**Excerpted text**

* * * * * * *

29. A method according to claim 26 , wherein the cardiovascular disease comprises heart failure.
30. A method according to claim 23 , wherein the p38-kinase inhibiting compound comprises a substituted imidazole.
32. A method according to claim 23 , wherein the p38-kinase inhibiting compound comprises a substituted pyrazole.
36. A method according to claim 23 , wherein the second amount comprises an aldosterone antagonist.
37. A method according to claim 36 , wherein the aldosterone antagonist comprises an epoxy-steroidal aldosterone antagonist.
38. A method according to claim 37 , wherein the aldosterone receptor antagonist comprises eplerenone.
39. A method according to claim 38 , wherein the pathological condition comprises heart failure.
40. A method according to claim 39 , wherein the mammal is a dog.
41. A method according to claim 36 , wherein the aldosterone antagonist comprises an non-epoxy-steroidal aldosterone antagonist.
42. A method according to claim 41 , wherein the aldosterone receptor antagonist comprises spironolactone.
43. A method according to claim 36 , wherein the method further comprises a third amount of a compound comprising a diuretic.

* * * * * * *

**Listed records**
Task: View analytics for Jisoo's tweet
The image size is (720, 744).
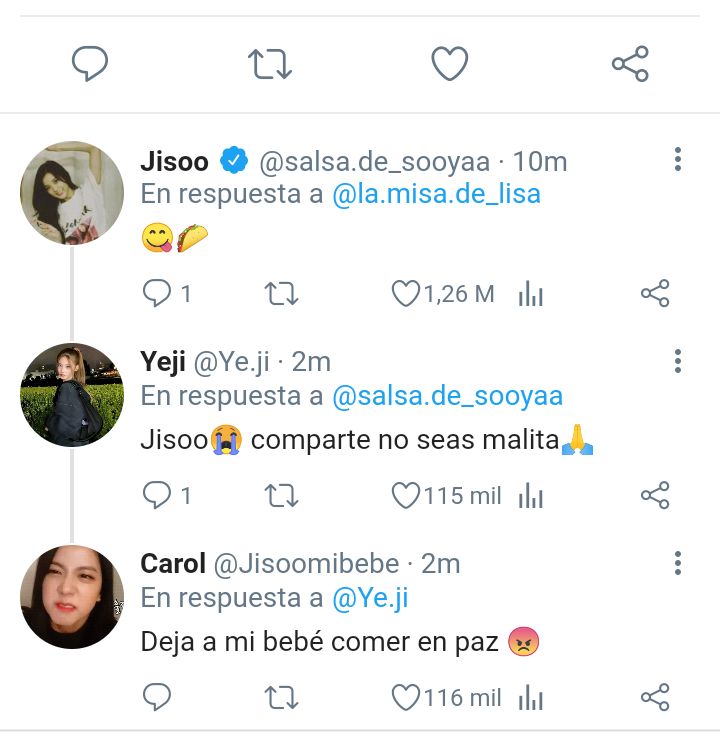Action: pos(531,293)
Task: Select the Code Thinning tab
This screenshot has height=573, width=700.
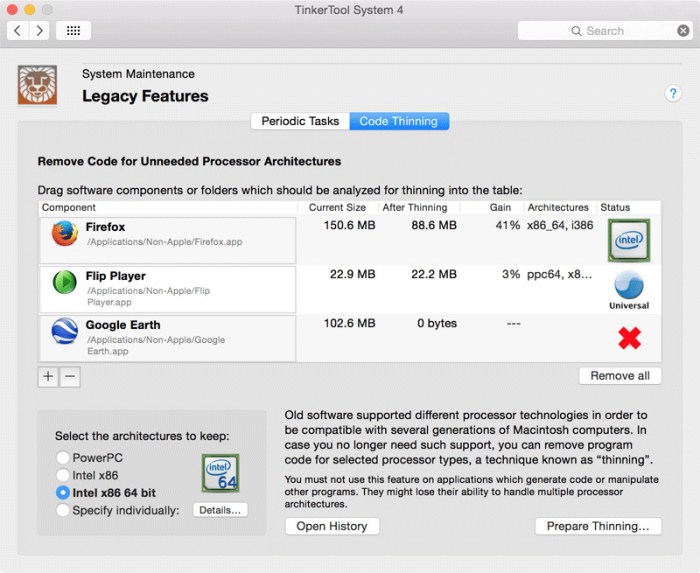Action: click(399, 121)
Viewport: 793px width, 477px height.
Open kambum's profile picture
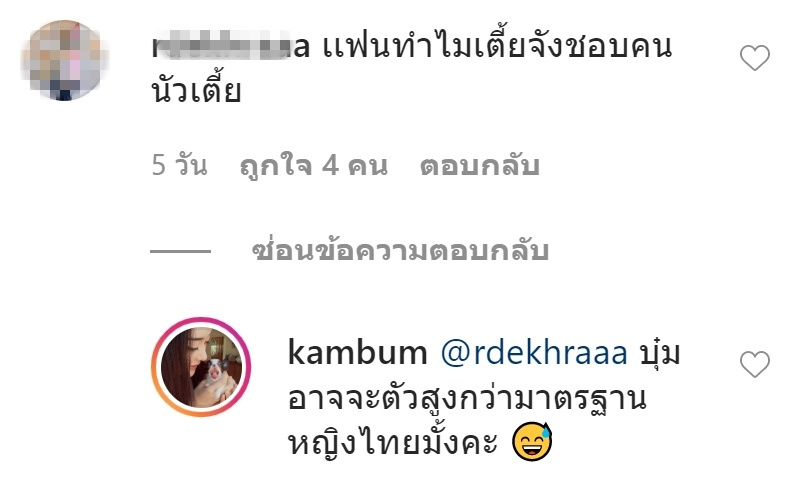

* * * * * * *

**Set of tasks**
- 1) Restate claim 43 of the patent claims, the paragraph beginning "43. A method according to claim 36," in a shorter form that keeps its main facts.
- 2) In the patent claims, what kind of mammal does claim 40 specify?
Rely only on the patent claims, not on the material.

**Solutions for each task**
- 1) Claim 43, which depends on claim 36, adds a third amount of a compound comprising a diuretic to the method.

- 2) A dog.